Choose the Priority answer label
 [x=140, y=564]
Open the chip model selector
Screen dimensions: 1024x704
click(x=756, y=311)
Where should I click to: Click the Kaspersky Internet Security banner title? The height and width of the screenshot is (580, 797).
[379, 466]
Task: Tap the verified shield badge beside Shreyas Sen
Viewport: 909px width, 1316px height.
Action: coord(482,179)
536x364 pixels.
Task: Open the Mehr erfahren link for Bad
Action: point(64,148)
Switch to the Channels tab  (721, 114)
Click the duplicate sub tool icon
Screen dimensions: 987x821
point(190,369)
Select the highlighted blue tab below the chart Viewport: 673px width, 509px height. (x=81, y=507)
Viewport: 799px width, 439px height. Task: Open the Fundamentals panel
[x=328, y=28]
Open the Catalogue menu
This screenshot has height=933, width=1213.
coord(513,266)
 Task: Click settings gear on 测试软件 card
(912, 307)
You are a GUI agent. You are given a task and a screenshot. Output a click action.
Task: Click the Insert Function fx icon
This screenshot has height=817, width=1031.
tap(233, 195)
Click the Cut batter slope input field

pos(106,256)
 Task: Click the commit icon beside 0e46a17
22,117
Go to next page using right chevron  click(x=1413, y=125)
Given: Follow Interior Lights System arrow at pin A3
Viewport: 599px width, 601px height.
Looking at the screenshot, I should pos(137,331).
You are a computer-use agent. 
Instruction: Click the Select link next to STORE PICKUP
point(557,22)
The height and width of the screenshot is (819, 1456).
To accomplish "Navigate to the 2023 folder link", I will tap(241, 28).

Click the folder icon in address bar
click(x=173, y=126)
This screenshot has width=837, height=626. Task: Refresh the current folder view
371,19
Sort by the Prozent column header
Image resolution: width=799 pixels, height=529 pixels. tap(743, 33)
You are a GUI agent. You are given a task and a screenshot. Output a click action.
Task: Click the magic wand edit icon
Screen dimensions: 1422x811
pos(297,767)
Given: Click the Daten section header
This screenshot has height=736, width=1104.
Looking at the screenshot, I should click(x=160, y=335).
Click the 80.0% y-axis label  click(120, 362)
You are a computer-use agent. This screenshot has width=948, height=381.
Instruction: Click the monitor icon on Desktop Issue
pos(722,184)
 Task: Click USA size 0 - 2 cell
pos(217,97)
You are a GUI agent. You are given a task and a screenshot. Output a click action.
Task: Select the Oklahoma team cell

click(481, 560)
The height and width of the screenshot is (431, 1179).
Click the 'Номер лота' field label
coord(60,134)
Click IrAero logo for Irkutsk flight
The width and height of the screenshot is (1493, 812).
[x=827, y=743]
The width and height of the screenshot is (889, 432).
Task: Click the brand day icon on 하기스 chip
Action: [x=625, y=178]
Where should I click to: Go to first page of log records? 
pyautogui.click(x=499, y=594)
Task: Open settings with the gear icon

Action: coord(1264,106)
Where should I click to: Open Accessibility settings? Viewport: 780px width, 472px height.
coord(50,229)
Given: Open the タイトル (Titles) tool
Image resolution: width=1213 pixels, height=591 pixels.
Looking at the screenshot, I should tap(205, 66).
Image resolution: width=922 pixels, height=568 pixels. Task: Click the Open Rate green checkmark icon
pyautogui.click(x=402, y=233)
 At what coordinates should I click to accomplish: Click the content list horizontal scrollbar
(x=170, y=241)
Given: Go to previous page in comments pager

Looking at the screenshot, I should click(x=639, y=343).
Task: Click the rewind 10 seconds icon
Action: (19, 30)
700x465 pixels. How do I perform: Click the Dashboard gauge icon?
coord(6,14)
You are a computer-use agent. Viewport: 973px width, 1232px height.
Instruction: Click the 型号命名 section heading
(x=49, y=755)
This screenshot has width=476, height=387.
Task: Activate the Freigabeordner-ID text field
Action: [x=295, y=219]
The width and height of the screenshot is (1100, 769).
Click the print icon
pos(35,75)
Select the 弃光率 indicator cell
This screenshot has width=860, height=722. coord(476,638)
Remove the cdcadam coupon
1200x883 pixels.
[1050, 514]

_ _ _ _ _

### What the task requires
Scan the material for lines with the word "tool", and copy each line you find.

### Task result
Click the duplicate sub tool icon
Given: Open the タイトル (Titles) tool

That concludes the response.